WORK INSTRUCTION: The output should consist solely of the line containing "This screenshot has height=554, width=1024." and the lines that follow it through the end of the data below.

MATERIAL FOR THE TASK:
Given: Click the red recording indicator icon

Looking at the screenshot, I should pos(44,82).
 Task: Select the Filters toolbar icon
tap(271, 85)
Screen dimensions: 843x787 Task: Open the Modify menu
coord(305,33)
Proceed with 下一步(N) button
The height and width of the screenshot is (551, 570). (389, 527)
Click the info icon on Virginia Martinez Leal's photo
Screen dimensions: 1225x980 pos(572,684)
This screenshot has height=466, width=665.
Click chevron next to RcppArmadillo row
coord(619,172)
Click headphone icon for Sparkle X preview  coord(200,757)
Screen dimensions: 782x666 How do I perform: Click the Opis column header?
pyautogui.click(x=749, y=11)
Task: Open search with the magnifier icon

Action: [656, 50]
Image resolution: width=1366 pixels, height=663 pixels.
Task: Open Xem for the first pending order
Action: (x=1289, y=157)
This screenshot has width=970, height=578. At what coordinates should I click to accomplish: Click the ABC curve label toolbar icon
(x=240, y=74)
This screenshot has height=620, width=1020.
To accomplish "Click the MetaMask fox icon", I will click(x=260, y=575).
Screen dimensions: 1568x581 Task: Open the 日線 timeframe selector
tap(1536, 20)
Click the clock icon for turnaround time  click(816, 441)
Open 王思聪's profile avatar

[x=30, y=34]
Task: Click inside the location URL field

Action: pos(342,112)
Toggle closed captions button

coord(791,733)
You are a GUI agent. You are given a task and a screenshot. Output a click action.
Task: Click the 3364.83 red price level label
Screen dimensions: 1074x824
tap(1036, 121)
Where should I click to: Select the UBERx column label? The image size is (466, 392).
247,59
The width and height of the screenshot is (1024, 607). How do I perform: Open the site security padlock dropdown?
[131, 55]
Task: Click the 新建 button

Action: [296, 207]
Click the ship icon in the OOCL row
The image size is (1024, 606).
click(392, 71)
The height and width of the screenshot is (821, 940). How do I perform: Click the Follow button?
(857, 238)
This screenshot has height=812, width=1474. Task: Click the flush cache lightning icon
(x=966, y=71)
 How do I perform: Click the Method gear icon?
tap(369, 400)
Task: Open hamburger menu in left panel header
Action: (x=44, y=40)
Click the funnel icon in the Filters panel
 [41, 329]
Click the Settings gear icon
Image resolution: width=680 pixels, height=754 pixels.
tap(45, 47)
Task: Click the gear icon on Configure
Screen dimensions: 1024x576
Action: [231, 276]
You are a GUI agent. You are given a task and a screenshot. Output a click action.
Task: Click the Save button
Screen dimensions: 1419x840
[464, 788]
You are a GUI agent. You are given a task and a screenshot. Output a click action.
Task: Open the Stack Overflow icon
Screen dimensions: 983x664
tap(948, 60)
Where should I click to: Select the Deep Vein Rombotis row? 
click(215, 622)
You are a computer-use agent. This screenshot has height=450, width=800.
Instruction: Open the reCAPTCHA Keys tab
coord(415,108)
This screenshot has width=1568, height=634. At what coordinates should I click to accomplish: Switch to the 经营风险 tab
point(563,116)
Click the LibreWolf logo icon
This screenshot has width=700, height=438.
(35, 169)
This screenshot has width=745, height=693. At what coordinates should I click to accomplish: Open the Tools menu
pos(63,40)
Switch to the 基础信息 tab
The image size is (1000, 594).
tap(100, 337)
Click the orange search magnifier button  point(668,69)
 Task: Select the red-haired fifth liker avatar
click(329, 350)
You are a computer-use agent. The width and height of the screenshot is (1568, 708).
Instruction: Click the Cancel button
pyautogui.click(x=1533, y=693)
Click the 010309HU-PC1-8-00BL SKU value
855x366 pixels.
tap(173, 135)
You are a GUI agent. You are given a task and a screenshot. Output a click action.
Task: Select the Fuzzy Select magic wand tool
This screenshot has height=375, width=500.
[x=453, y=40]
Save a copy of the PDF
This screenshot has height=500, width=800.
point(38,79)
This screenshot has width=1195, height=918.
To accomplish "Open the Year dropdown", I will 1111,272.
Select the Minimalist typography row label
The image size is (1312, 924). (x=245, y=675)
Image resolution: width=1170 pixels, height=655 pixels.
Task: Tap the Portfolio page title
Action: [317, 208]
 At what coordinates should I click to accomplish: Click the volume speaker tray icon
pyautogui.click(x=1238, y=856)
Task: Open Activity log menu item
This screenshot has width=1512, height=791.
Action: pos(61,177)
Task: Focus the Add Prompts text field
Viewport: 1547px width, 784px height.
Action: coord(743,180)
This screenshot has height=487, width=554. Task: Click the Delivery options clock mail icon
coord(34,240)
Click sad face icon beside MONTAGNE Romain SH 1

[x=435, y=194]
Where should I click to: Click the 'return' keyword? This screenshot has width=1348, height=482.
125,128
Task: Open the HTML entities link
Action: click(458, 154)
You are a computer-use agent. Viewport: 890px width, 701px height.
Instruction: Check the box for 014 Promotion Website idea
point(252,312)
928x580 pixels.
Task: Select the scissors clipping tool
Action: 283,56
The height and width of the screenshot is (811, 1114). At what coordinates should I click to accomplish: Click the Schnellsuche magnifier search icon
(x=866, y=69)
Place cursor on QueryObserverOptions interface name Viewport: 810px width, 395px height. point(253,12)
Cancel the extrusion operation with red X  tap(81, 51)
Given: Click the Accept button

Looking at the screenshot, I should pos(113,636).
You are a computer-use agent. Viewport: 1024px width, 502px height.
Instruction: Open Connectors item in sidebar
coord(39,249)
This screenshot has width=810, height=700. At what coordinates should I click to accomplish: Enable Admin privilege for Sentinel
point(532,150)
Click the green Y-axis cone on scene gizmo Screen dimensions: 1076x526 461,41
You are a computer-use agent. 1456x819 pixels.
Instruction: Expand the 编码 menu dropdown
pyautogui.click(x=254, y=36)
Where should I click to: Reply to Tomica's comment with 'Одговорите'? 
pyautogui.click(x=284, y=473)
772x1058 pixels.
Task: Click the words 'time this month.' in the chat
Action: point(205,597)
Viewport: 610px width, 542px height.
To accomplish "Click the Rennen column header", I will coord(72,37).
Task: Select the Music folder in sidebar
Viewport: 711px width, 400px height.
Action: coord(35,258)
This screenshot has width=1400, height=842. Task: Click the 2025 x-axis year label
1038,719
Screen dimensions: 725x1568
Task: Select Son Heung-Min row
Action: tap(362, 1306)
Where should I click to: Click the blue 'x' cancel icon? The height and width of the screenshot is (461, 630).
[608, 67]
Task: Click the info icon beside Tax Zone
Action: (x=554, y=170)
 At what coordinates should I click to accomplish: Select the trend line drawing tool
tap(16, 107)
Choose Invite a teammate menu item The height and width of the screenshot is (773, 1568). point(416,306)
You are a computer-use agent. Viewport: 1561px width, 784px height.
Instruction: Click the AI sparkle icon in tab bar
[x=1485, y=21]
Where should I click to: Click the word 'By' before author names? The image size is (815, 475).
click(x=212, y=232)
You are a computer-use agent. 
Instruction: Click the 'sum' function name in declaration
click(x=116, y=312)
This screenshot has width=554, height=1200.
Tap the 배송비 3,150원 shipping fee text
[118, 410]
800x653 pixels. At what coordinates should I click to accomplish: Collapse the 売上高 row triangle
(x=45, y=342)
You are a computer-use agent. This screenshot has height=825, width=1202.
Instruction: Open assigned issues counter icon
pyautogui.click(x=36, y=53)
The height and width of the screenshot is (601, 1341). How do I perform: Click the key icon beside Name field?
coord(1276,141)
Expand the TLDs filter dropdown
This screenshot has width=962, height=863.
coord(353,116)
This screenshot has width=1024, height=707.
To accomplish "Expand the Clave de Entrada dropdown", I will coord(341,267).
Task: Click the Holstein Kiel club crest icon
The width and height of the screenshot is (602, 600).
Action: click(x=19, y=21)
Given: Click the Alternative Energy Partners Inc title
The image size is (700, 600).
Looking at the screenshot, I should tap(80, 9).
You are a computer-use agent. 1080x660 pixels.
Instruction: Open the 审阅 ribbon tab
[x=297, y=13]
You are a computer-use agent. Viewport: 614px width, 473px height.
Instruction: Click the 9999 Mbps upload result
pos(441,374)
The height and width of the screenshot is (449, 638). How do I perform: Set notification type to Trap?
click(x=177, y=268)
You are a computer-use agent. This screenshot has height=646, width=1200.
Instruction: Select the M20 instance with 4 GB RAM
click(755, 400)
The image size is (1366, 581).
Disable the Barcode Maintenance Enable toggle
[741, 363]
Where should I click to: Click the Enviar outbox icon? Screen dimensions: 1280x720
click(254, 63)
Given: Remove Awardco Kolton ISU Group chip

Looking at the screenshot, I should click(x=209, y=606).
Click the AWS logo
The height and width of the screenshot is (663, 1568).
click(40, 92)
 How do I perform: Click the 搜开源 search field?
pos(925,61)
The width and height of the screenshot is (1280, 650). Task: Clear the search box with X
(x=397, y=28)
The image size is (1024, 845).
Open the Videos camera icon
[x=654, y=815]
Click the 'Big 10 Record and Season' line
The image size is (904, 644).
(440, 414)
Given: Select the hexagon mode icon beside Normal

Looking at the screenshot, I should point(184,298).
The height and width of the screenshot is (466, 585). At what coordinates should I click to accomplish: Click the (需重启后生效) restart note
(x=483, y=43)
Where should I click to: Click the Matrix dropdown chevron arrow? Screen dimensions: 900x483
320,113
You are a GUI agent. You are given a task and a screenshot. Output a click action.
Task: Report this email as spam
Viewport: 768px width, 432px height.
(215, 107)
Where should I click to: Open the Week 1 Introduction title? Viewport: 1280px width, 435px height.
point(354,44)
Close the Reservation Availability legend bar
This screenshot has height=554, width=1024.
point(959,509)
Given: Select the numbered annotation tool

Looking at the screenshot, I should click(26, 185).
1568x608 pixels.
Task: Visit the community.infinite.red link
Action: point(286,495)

FINISHED TASK:
This screenshot has height=554, width=1024.
point(959,509)
Given: Select the numbered annotation tool

Looking at the screenshot, I should click(26, 185).
1568x608 pixels.
Task: Visit the community.infinite.red link
Action: point(286,495)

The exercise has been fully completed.